20世紀初頭にワトソンによって提唱されたこの理論は、心理学を主観的な学問から、客観的で観察可能な「科学」へと進化させました。
1. 行動主義の根本思想
行動主義では、人間の心の中を「ブラックボックス(中身が見えない箱)」として扱います。外から与えられた刺激(Stimulus)と、それによって引き起こされた反応(Response)の関連性(S-R結合)だけに注目するのが特徴です。
- 客観性の重視: 感情や意識といった不確かなものではなく、誰が見ても明らかな「行動」を分析対象とします。
- 学習の重視: 人間の行動のほとんどは、生まれた後の環境による「学習」の結果であると考えます。
2. 学習の2大メカニズム
行動主義において、行動が形作られるプロセス(条件付け)には大きく分けて2つのパターンがあります。
① 古典的条件付け(パブロフ型)
本来は無関係なはずの刺激が、繰り返し同時に与えられることで、特定の反応を引き起こすようになる現象です。「パブロフの犬」の実験(ベルを鳴らすと餌がなくても唾液が出る)が有名です。
② オペラント条件付け(スキナー型)
自発的な行動の結果、報酬(アメ)が得られたり、罰(ムチ)を避けられたりすることで、その行動の頻度が変わる学習です。「ボタンを押すとエサが出る」ことを覚えたネズミのように、自らの行動の結果によって学習が進みます。
3. 「教育」や「治療」への応用
行動主義の考え方は、現代の私たちの生活にも深く根付いています。
- 行動療法: 恐怖症や依存症などの問題を、不適切な学習の結果と捉え、行動を書き換えることで治療します。

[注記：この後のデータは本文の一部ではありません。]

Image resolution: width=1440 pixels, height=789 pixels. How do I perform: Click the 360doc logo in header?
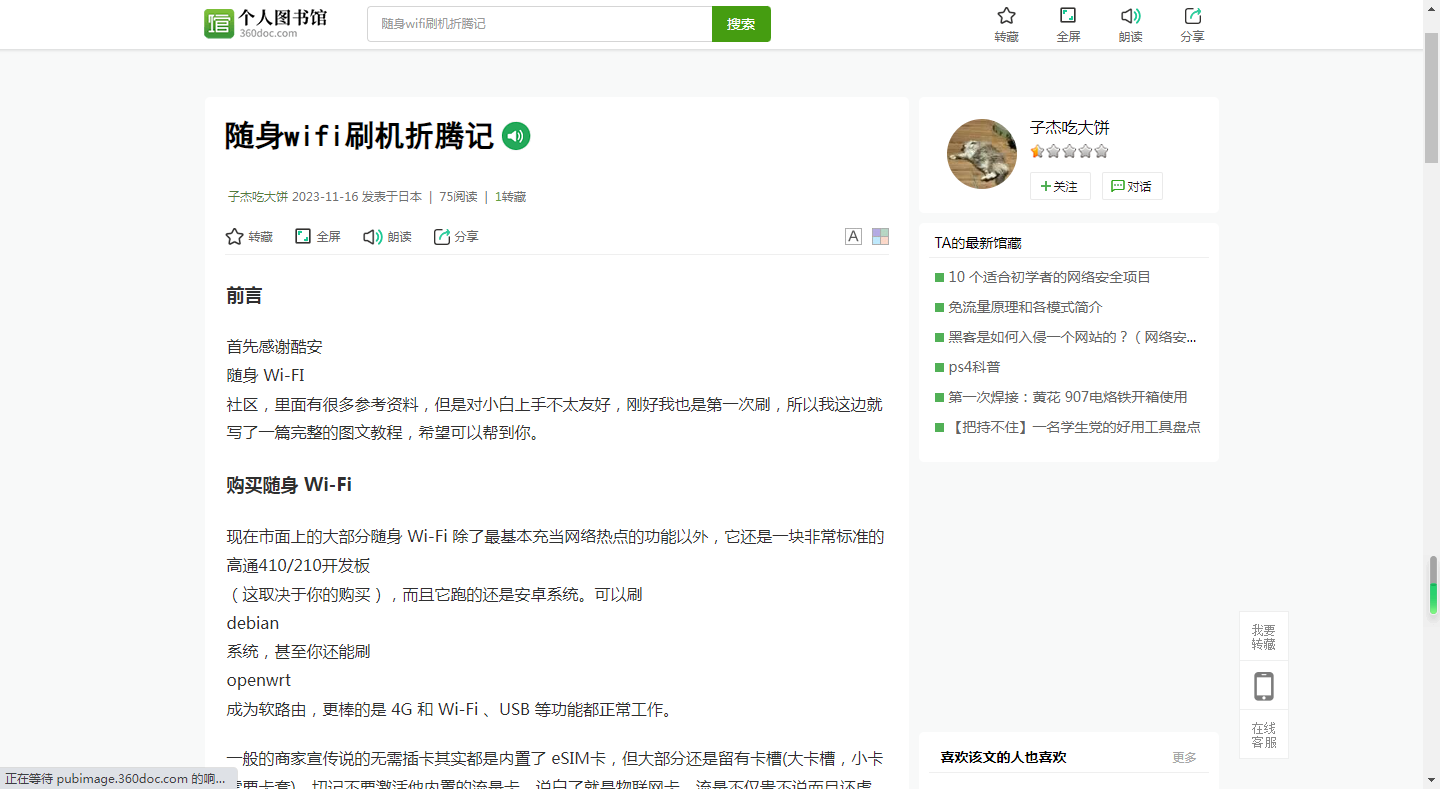[x=265, y=24]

- トークン・エコノミー: 良い行動をしたらポイントを付与する仕組み(ポイントカードや子どものシール貼り)も、オペラント条件付けの応用です。
- プログラム学習: 小さなステップをクリアするごとに正解という報酬を与え、確実に知識を定着させる学習法です。
4. 行動主義への批判と「認知」への移行
1950年代以降、「人間は単純な機械ではなく、情報の処理や解釈(認知)を行っている」という批判が高まり、心理学の主流は「認知心理学」へと移り変わっていきました。しかし、行動主義が確立した「客観的な実験手法」は、今も心理学の土台として生き続けています。
まとめ:環境が可能性を広げる
ワトソンはかつて「健康な赤ん坊を1ダースくれれば、環境を整えるだけで、どんな専門家(医師でも泥棒でも)にでも育ててみせる」と豪語しました。これは極端な主張ではありますが、「人間は環境次第で変われる」という強力なメッセージでもあります。私たちが日々何を繰り返し、どんな報酬に動かされているのか。行動主義の視点は、自分自身を見つめ直すヒントを与えてくれます。